Vorliegender Text:
########################################

Neu gestartet

Aus dem Onlinemagazin Norient ist eine Plattform geworden, die aktuelle, vor allem urbane musikalische Phänomene aus allen Kontinenten vorstellt und reflektiert.

Bildschirmfoto Website Norient

Norient kommt das Verdienst zu, die journalistische Aufarbeitung dessen, was man als Weltmusik oder «World Music» bezeichnet, aus der Ecke des Orchideenfachs Ethnomusikologie geholt zu haben. Das Onlinemagazin war bei seiner Gründung vor rund zwanzig Jahren ein notwendiges Statement dagegen, die Folkloren der Welt propagandistisch-nationalistischen Kreisen zu überlassen. Am mitgelieferten Themenraster des Neuauftrittes lässt sich ablesen, dass links-urbane Präferenzen nun noch stärker in den Vordergrund rücken: Der Stichwortkatalog reicht von Aktivismus über Kolonialismus, Gegenkulturen, Ethik, Geschlechterrollen, Queer bis zu Technologie und Klimawandel.

########################################

Gespeicherte Dateneinträge:
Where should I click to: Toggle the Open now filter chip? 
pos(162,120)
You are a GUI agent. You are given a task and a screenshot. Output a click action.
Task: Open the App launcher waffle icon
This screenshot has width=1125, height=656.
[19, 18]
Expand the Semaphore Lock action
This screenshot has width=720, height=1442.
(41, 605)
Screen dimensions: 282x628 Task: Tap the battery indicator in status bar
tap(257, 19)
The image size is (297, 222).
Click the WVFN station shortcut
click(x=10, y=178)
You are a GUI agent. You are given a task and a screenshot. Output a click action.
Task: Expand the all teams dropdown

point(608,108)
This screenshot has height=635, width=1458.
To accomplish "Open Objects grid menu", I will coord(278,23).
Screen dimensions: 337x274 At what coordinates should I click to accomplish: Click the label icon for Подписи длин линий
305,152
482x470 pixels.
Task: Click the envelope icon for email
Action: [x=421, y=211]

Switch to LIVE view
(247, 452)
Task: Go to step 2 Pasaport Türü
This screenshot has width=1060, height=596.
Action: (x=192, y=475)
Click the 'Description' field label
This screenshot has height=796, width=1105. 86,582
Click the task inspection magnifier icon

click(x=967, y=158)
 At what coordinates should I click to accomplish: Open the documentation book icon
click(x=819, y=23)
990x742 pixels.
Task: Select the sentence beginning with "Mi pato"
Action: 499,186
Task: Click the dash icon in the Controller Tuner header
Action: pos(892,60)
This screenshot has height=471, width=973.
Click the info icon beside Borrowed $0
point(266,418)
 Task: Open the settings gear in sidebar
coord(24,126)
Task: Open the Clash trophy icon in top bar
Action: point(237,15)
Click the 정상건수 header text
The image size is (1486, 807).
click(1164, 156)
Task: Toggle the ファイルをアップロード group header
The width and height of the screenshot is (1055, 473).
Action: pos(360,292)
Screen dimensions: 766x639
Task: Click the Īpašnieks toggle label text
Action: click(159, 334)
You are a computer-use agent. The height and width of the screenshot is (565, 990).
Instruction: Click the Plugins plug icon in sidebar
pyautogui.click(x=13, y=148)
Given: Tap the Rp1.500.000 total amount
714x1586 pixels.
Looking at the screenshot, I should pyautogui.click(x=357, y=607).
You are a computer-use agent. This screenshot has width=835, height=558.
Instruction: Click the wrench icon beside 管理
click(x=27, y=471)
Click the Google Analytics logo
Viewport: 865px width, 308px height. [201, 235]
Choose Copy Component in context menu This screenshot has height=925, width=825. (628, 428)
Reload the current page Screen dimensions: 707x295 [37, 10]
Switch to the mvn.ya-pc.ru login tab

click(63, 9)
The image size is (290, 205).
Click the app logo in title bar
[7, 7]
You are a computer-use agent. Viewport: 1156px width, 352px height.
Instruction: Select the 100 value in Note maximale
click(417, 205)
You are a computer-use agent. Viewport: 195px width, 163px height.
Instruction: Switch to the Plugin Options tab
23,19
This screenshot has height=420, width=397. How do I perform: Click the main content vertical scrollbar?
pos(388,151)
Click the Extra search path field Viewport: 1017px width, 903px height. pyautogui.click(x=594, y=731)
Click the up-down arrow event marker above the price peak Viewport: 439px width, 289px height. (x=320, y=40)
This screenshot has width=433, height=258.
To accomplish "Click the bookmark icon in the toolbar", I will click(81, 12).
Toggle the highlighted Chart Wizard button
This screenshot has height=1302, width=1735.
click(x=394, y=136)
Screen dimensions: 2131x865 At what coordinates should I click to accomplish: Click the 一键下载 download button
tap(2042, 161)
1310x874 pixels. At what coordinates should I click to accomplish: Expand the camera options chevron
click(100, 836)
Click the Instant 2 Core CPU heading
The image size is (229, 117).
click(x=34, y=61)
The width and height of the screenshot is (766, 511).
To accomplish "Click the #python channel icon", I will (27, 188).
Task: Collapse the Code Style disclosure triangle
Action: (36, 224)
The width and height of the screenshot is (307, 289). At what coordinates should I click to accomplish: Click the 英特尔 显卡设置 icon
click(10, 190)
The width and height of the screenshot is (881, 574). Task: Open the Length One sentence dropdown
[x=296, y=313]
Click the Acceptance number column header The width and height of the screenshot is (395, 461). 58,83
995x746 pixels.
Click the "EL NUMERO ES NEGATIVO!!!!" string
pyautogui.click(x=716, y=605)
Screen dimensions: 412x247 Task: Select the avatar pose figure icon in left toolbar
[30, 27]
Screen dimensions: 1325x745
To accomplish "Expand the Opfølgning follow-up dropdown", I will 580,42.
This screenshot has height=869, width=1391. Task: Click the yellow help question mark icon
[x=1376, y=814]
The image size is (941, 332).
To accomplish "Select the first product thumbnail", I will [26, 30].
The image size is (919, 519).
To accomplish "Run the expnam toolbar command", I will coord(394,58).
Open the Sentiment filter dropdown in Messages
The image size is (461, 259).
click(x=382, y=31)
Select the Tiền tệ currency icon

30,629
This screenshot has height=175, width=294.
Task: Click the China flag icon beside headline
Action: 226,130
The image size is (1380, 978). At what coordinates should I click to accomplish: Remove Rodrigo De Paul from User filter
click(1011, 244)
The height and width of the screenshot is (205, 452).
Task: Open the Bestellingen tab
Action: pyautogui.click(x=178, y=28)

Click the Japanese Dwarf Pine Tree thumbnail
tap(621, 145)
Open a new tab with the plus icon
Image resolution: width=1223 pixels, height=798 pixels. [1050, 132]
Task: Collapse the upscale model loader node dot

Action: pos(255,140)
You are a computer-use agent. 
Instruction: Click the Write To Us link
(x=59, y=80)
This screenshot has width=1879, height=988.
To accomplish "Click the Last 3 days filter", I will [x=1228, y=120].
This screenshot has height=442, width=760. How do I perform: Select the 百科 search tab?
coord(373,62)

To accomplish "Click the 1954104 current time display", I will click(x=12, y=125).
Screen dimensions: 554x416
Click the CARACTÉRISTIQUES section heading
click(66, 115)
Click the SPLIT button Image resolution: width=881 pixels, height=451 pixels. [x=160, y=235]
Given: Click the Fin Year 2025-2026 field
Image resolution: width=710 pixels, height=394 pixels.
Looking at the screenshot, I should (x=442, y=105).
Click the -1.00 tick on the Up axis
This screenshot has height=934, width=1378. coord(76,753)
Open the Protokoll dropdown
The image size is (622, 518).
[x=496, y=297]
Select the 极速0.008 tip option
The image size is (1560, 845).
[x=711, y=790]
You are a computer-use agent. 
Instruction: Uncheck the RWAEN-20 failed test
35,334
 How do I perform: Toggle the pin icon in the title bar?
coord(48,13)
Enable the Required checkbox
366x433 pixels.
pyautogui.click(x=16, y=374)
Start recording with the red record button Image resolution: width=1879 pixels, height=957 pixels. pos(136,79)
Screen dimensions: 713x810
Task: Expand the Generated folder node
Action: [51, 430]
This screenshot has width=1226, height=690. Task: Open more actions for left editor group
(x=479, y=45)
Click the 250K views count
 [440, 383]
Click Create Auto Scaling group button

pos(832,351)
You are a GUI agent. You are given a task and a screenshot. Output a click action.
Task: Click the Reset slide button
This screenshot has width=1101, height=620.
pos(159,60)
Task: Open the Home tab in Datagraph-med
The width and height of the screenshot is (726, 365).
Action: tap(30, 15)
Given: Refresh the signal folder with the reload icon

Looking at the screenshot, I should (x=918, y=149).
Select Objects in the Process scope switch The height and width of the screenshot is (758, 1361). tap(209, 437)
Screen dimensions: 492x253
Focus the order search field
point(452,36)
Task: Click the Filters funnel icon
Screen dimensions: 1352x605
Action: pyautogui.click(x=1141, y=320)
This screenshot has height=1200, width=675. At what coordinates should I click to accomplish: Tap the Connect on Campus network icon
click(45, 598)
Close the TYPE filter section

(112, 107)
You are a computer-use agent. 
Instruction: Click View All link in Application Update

########################################

Aufgabe 1:
Nennen Sie sämtliche Stichworte, die der Text über Norient für den Themenkatalog des Neuauftritts aufzählt.
Aufgabe 2:
Geben Sie aus den Datensätzen die Zeilen von der Zeile mit „Given: Tap the Rp1.500.000 total amount“ bis einschließlich der Zeile mit „click(63, 9)“ als Markdown-Tabelle aus. Lassen Sie Leerzeilen weg und verwenden Sie die Spalten „Nr“ für die Zeilennummer und „Zeile“ für den Zeileninhalt.

Antwort 1:
- Aktivismus
- Kolonialismus
- Gegenkulturen
- Ethik
- Geschlechterrollen
- Queer
- Technologie
- Klimawandel

Antwort 2:
| Nr | Zeile |
|---|---|
| 1 | Given: Tap the Rp1.500.000 total amount |
| 2 | 714x1586 pixels. |
| 3 | Looking at the screenshot, I should pyautogui.click(x=357, y=607). |
| 4 | You are a computer-use agent. This screenshot has width=835, height=558. |
| 5 | Instruction: Click the wrench icon beside 管理 |
| 6 | click(x=27, y=471) |
| 7 | Click the Google Analytics logo |
| 8 | Viewport: 865px width, 308px height. [201, 235] |
| 9 | Choose Copy Component in context menu This screenshot has height=925, width=825. (628, 428) |
| 10 | Reload the current page Screen dimensions: 707x295 [37, 10] |
| 11 | Switch to the mvn.ya-pc.ru login tab |
| 12 | click(63, 9) |